Some 50 to 100 of these refugee scholars found haven in these black colleges, where the facilities were ramshackle but where the students had a keen thirst for knowledge. These professors became beloved on their campuses, despite their formal European customs such as insisting that their students wear jacket and tie.

Former students testified on the film to the pivotal role these Jewish mentors had on their lives. John Biggers arrived at Hampton Institute, now University, in Virginia with a work-study scholarship for plumbing, but Professor Viktor Lowenfeld opened his eyes to the world of artistic creativity. Biggers became an artist, professor, and founder of the Art Department at Texas Southern University in Houston.

Civil rights activist and author Joyce Ladner recalled that she could not afford the application fees for graduate school, so her professor at Tougaloo College in Jackson, Mississippi, Ernst Borinski, a former judge and law professor in Germany, paid them with his own money. When she reported the successful defense of her doctoral dissertation four years later, he sent a telegram with his congratulations and $100 for her to celebrate the milestone with her friends. The telegram is in the exhibit.

“While the Jewish professors were not accepted by the whites in Mississippi, they were regarded by the blacks as either non-white or even black,” said Mallory. “One of my classmates firmly believed that because the Jews were mentioned in the Bible, and any people who had suffered as they did in ancient Egypt, they just had to have been black.”
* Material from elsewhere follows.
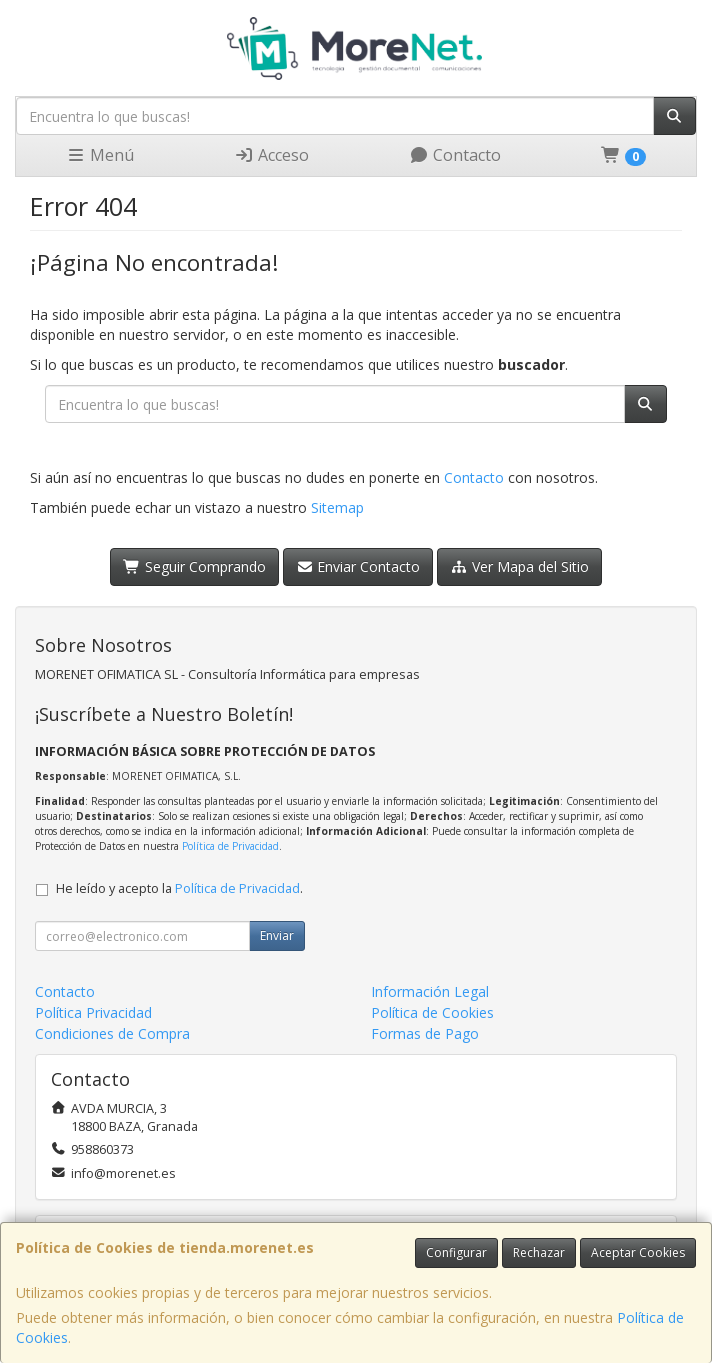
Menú (100, 155)
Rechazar (539, 1252)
The catalyst for the film came from a letter by Professor Herz to The New York Times about the anti-semitic comments of speakers at Howard University and other black colleges in the late 1990s. He referred to the 1993 book by Gabrielle Edgcomb, From Swastika to Jim Crow: Refugee Scholars at Black Colleges, which inspired the filmmakers to make their documentary.

The program concluded with a talkback session hosted by Dr. Fran Kaplan, who recently retired from her work at America’s Black Holocaust Museum.